OK, I am just asking so we remember this can go badly, not that it will.
> > I guess the over-arching question is whether we have to put this into
> > contrib so we can get feedback and change the API, or whether using from
> > PGXN or incrementally adding it to core is the right approach.
> I'm surprised to hear this question of if we "have to" do X, Y, or Z.
> pgAudit brings a fantastic capability to PostgreSQL which users have
> been asking to have for many years and is a feature we should be itching
> to have included. That we can then take it and incrementally add it to
> core, to leverage things which are only available in core (as discussed
> last summer, including grammar and relation metadata), looks to me like
> a great direction to go in and one which we could use over and over to
> bring new features and capabilities to PG.
> Lack of auditing is one of the capabilities that users coming from other
> large RDBMS's see as preventing their ability to migrate to PostgreSQL.
> Other databases (open and closed source) have it and have had it for
> years and it's a serious shortcoming of ours that makes users either
> stick with their existing vendor or look to other closed-source or even
> open-source solutions.
Yes, more extensive auditing is definitely needed.

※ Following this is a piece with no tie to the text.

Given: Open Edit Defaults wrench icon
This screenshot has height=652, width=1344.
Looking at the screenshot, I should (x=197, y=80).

> > > involved in this discussion will be also. Additionally, as discussed
> > > last summer, we can provide a migration path (which does not need to be
> > > automated or even feature compatible) from pgAudit to an in-core
> > > solution and then sunset pgAudit.
> > Uh, that usually ends badly too.
> I'm confused by this, as it was the result of our discussion and your
> suggestion from last summer: 20140730192136(dot)GM2791(at)momjian(dot)us
> I certainly hope that hasn't substantially changed as that entire
> discussion is why we're even able to have this discussion about
> including pgAudit now. I was very much on-board with trying to work on
> an in-core solution until that thread convinced me that the upgrade
> concerns which I was worried about wouldn't be an issue for inclusion of
> an extension to provide the capability.
I had forgotten about that. Yes, pg_upgrade can easily do this.

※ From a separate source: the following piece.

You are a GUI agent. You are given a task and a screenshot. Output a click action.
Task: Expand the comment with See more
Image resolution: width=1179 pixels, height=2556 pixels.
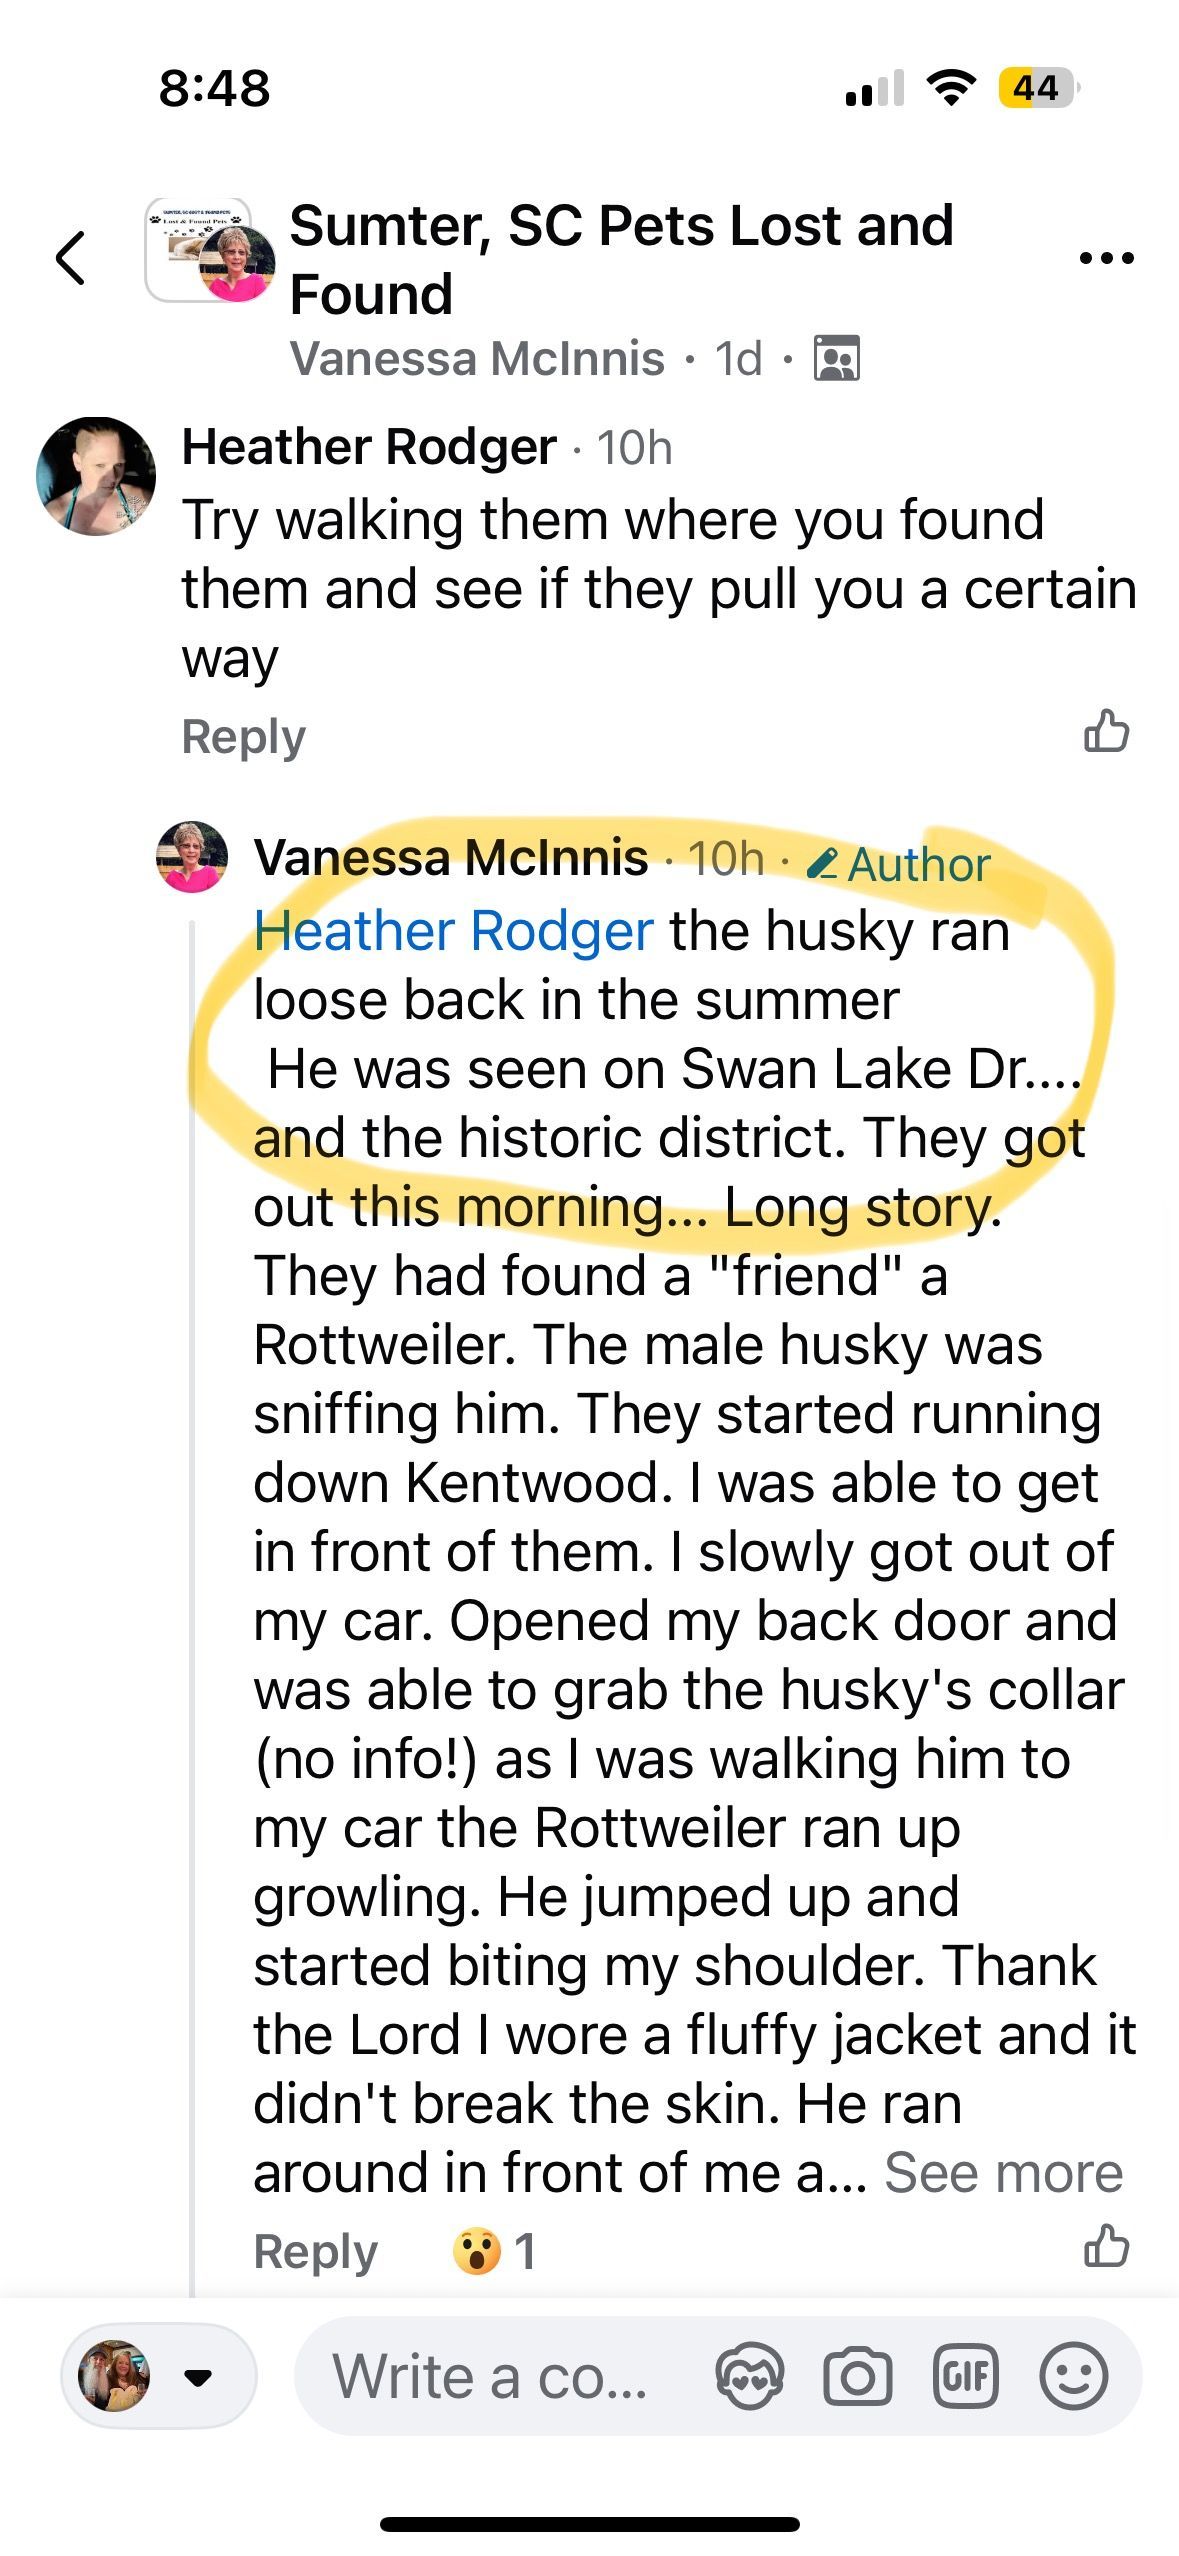pos(1003,2172)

> > > Building an in-core solution, in my estimation at least, is going to
> > > require at least a couple of release cycles and having the feedback from
> > > users of pgAudit will be very valuable to building a good solution, but
> > > I don't believe we'll get that feedback without including it.

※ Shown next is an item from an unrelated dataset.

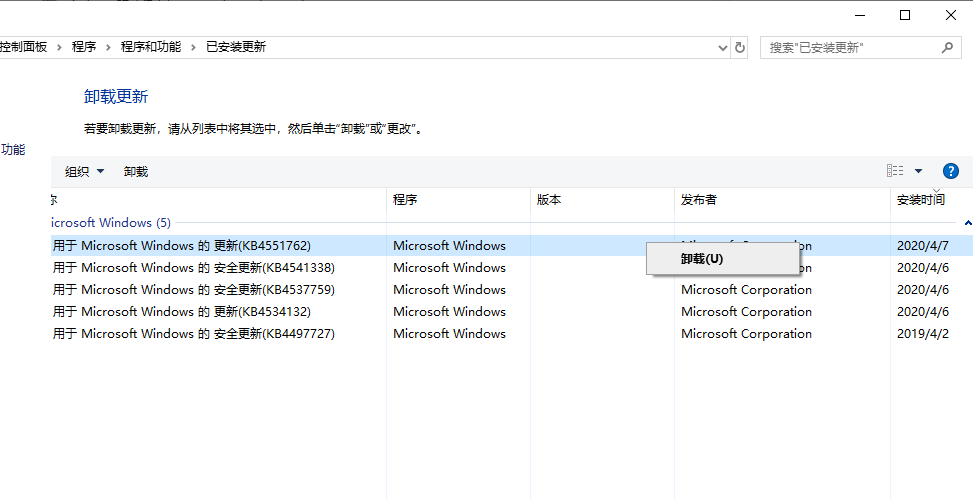Screen dimensions: 973x499
Task: Open the view options dropdown arrow
Action: click(918, 171)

> > See above --- is it jump through the user hoops and only then they will
> > use it and give us feedback? How motivated can they be if they can't
> > use the PGXN version?
> Why wouldn't we want to include this capability in PG? I also addressed
> the "why not PGXN" above. It it not a lack of motivation but the entire
> intent and design of the PGXN system which precludes most large
> organizations from using it, particularly for sensitive requirements
> such as auditing.
So they trust the Postgres, but not the PGXN authors --- I guess legally
that makes sense.
> > The bottom line is that for the _years_ we ship pg_audit in /contrib, we
> > will have some logging stuff in postgresql.conf and some in
> > contrib/pg_audit and that distinction is going to look quite odd. To
> > the extent you incrementally add to core, you will have duplicate
> > functionality in both places.
> That's entirely correct, of course, but I'm not seeing it as an issue.
> I'm certainly prepared to support shipping pgAudit in contrib, as are
> others based on how this feature has been developed, for the years that
> we'll have 9.5, 9.6 (or 10.0, etc) supported- and that's also another
> reason why users will use it when they wouldn't use something on PGXN.
> Further, I look forward to working incrementally to bring similar
> capability into core, but I suspect those increments will largely be in
> the infrastructure until we reach the point where we're able to provide
> the user-facing bits, which is quite likely to go in all at once and
> allow us a clear upgrade path from one to the other. Perhaps that's
> optimistic, but we do tend to try and bring things in as whole
> capabilities rather than bits and pieces and I don't expect us to need
> to do it differently here.
OK, I just felt I had to ask those questions so we know where the
pitfalls are --- over-optimism always sets of alarms for me.